"The Budget will be presented to Parliament first. There is no question of anyone other than MPs seeing it first."
Mark Hoban, Financial Secretary to the Treasury, attending the Ecofin meeting of Finance Ministers on 8th June - and as reported in Open Europe's press summary on 9th June. In contradiction of this statement by Hoban, European Voice reports the comments of one Commission official thus:
"The idea is that this information is received well in advance in order to have the peer review. This does not mean after, or simultaneously, but before it has been given to MPs."
The Press Association notes that the UK ’s 1972 European Communities Act states that any economic “stability and convergence” programmes cannot be submitted to the EU until they have been considered by Parliament; at the same time noting that the proposal could be introduced through qualified majority voting - something confirmed in this report from the Daily Telegraph.
So whose 'ruling' will prevail? Well, we know that EU rulings take precedent over those of national governments yet we have been assured by Cameron that Parliament is sovereign. "It is about an assurance that the final word on our laws is here in Britain." (Cameron: 4th November 2009). The CamerLegg post-election-manifesto (page19) promises that any further transfer of power or sovereignty will not take place during the course of this parliament and that the 1972 European Communities Act will be amended to ensure that any such transfer would trigger a referendum - although this amendment has yet to be enacted.
It must surely be accepted that losing the right to have any national budget presented to its own parliament first is a loss of power - and if this latest measure from the EU is adopted by QMV, then Cameron is powerless to stop it. This then begs the immediate question of what will Cameron do? It would not surprise anyone were he to shrug his shoulders and plead that, as his amendment to the 1972 ECA had not been passed by the House of Commons, he was powerless.

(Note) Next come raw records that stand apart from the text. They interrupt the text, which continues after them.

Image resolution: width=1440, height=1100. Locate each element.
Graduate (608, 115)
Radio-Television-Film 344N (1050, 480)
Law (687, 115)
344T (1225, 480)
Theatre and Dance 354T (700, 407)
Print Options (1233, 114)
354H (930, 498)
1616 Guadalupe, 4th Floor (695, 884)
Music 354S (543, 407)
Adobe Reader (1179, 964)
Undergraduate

Of course that decision would then finally lay bare the lie of his belief that he governs our country.
3 comments:
I don't know the legalities, I'm guessing, but surely, despite common use of the name 'budget' to describe the chancellor's presentation and suggestions, it is not actually a real budget until parliament has approved and passed it? They could in theory vote it down. The EU logically can't see a budget before parliament do because it doesn't exist before being passed.
Or am I being too clever?
Woodsey has a good point but I suspect Brussels has thought of that and phrased their 'command' accordingly.
Will Cameron hold firm? I'm doubtful.
W42 - agreed in my opinion - but wherther it is a proposal (pre prlt approval)or an actual budget (post prlt approval) is beside the point - it is still a loss of national power. EU financial govt is coming, whether we the people like it or not. What will be intriguing is to see how the politicos argue they still govern.
SR - Cameron hold firm? With that yellow streak running down his back? Bit like Scottish independence - dream on!